---------- Working data
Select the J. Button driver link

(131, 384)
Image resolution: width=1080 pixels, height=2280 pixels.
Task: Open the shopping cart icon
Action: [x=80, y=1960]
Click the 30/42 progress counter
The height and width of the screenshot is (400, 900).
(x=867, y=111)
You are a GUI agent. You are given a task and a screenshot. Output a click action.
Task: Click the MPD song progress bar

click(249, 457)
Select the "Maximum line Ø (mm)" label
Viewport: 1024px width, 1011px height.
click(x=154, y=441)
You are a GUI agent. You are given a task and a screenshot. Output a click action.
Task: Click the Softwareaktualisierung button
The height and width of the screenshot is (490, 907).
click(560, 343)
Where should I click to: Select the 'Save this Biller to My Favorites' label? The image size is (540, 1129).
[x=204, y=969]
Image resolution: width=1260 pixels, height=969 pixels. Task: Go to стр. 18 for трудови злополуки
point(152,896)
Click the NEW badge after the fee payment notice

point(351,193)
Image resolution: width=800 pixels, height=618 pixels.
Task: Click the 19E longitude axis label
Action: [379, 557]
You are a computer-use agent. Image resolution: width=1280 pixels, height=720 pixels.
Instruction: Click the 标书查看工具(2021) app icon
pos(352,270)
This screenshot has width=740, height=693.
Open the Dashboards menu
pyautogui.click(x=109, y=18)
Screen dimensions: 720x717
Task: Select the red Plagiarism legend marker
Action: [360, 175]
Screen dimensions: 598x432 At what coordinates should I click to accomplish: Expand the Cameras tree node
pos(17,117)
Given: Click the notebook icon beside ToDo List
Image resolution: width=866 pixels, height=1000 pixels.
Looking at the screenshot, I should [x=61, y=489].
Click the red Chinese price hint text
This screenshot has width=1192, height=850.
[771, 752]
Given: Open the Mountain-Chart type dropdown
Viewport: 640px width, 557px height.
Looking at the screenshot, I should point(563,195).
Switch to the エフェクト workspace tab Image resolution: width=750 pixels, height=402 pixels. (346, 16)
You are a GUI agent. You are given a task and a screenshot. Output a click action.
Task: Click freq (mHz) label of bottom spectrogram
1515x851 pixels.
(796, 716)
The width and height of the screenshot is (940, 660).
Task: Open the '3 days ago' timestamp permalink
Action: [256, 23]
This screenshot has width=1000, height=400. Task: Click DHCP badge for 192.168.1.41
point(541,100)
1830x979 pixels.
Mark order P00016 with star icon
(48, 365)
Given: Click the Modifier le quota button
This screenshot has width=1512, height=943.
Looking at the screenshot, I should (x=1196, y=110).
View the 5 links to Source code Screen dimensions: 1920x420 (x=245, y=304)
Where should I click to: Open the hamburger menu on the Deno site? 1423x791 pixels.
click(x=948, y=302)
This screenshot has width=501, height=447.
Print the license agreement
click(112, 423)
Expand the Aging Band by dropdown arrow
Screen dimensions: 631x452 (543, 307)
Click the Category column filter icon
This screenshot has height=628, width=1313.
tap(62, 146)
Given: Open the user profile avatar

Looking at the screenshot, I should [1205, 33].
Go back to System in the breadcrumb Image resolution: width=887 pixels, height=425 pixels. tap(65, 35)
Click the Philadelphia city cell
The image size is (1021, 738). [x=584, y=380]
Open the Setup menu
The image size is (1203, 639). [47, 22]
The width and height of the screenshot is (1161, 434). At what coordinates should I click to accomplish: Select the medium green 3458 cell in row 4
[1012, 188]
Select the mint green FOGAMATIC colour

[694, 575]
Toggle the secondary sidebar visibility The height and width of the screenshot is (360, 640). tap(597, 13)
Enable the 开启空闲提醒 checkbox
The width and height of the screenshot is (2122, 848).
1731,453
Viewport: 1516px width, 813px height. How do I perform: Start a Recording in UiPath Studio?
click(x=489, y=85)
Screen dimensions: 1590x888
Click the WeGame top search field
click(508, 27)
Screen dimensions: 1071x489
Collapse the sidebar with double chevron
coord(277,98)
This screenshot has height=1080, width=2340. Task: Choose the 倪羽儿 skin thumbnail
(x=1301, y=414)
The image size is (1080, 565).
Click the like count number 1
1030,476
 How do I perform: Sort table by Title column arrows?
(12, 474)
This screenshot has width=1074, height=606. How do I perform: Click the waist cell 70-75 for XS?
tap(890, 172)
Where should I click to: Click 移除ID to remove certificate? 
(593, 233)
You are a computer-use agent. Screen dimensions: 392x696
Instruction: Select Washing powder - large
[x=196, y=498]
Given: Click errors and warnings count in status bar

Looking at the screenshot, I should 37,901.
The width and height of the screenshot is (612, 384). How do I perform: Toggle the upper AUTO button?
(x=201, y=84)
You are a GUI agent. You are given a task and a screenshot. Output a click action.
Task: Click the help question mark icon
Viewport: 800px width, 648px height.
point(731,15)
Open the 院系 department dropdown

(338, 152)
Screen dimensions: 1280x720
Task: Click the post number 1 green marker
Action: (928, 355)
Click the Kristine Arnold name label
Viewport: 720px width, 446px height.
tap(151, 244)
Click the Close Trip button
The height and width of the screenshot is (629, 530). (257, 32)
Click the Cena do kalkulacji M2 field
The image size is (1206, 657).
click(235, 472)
--------------------
*Exercise goal*
Copy all the records exactly so that no character differs from the source.

*Your response*
Select the J. Button driver link

(131, 384)
Image resolution: width=1080 pixels, height=2280 pixels.
Task: Open the shopping cart icon
Action: [x=80, y=1960]
Click the 30/42 progress counter
The height and width of the screenshot is (400, 900).
(x=867, y=111)
You are a GUI agent. You are given a task and a screenshot. Output a click action.
Task: Click the MPD song progress bar

click(249, 457)
Select the "Maximum line Ø (mm)" label
Viewport: 1024px width, 1011px height.
click(x=154, y=441)
You are a GUI agent. You are given a task and a screenshot. Output a click action.
Task: Click the Softwareaktualisierung button
The height and width of the screenshot is (490, 907).
click(560, 343)
Where should I click to: Select the 'Save this Biller to My Favorites' label? The image size is (540, 1129).
[x=204, y=969]
Image resolution: width=1260 pixels, height=969 pixels. Task: Go to стр. 18 for трудови злополуки
point(152,896)
Click the NEW badge after the fee payment notice

point(351,193)
Image resolution: width=800 pixels, height=618 pixels.
Task: Click the 19E longitude axis label
Action: [379, 557]
You are a computer-use agent. Image resolution: width=1280 pixels, height=720 pixels.
Instruction: Click the 标书查看工具(2021) app icon
pos(352,270)
This screenshot has width=740, height=693.
Open the Dashboards menu
pyautogui.click(x=109, y=18)
Screen dimensions: 720x717
Task: Select the red Plagiarism legend marker
Action: [360, 175]
Screen dimensions: 598x432 At what coordinates should I click to accomplish: Expand the Cameras tree node
pos(17,117)
Given: Click the notebook icon beside ToDo List
Image resolution: width=866 pixels, height=1000 pixels.
Looking at the screenshot, I should [x=61, y=489].
Click the red Chinese price hint text
This screenshot has width=1192, height=850.
[771, 752]
Given: Open the Mountain-Chart type dropdown
Viewport: 640px width, 557px height.
Looking at the screenshot, I should point(563,195).
Switch to the エフェクト workspace tab Image resolution: width=750 pixels, height=402 pixels. (346, 16)
You are a GUI agent. You are given a task and a screenshot. Output a click action.
Task: Click freq (mHz) label of bottom spectrogram
1515x851 pixels.
(796, 716)
The width and height of the screenshot is (940, 660).
Task: Open the '3 days ago' timestamp permalink
Action: [256, 23]
This screenshot has width=1000, height=400. Task: Click DHCP badge for 192.168.1.41
point(541,100)
1830x979 pixels.
Mark order P00016 with star icon
(48, 365)
Given: Click the Modifier le quota button
This screenshot has width=1512, height=943.
Looking at the screenshot, I should (x=1196, y=110).
View the 5 links to Source code Screen dimensions: 1920x420 (x=245, y=304)
Where should I click to: Open the hamburger menu on the Deno site? 1423x791 pixels.
click(x=948, y=302)
This screenshot has width=501, height=447.
Print the license agreement
click(112, 423)
Expand the Aging Band by dropdown arrow
Screen dimensions: 631x452 (543, 307)
Click the Category column filter icon
This screenshot has height=628, width=1313.
tap(62, 146)
Given: Open the user profile avatar

Looking at the screenshot, I should [1205, 33].
Go back to System in the breadcrumb Image resolution: width=887 pixels, height=425 pixels. tap(65, 35)
Click the Philadelphia city cell
The image size is (1021, 738). [x=584, y=380]
Open the Setup menu
The image size is (1203, 639). [47, 22]
The width and height of the screenshot is (1161, 434). At what coordinates should I click to accomplish: Select the medium green 3458 cell in row 4
[1012, 188]
Select the mint green FOGAMATIC colour

[694, 575]
Toggle the secondary sidebar visibility The height and width of the screenshot is (360, 640). tap(597, 13)
Enable the 开启空闲提醒 checkbox
The width and height of the screenshot is (2122, 848).
1731,453
Viewport: 1516px width, 813px height. How do I perform: Start a Recording in UiPath Studio?
click(x=489, y=85)
Screen dimensions: 1590x888
Click the WeGame top search field
click(508, 27)
Screen dimensions: 1071x489
Collapse the sidebar with double chevron
coord(277,98)
This screenshot has height=1080, width=2340. Task: Choose the 倪羽儿 skin thumbnail
(x=1301, y=414)
The image size is (1080, 565).
Click the like count number 1
1030,476
 How do I perform: Sort table by Title column arrows?
(12, 474)
This screenshot has width=1074, height=606. How do I perform: Click the waist cell 70-75 for XS?
tap(890, 172)
Where should I click to: Click 移除ID to remove certificate? 
(593, 233)
You are a computer-use agent. Screen dimensions: 392x696
Instruction: Select Washing powder - large
[x=196, y=498]
Given: Click errors and warnings count in status bar

Looking at the screenshot, I should 37,901.
The width and height of the screenshot is (612, 384). How do I perform: Toggle the upper AUTO button?
(x=201, y=84)
You are a GUI agent. You are given a task and a screenshot. Output a click action.
Task: Click the help question mark icon
Viewport: 800px width, 648px height.
point(731,15)
Open the 院系 department dropdown

(338, 152)
Screen dimensions: 1280x720
Task: Click the post number 1 green marker
Action: (928, 355)
Click the Kristine Arnold name label
Viewport: 720px width, 446px height.
tap(151, 244)
Click the Close Trip button
The height and width of the screenshot is (629, 530). (257, 32)
Click the Cena do kalkulacji M2 field
The image size is (1206, 657).
click(235, 472)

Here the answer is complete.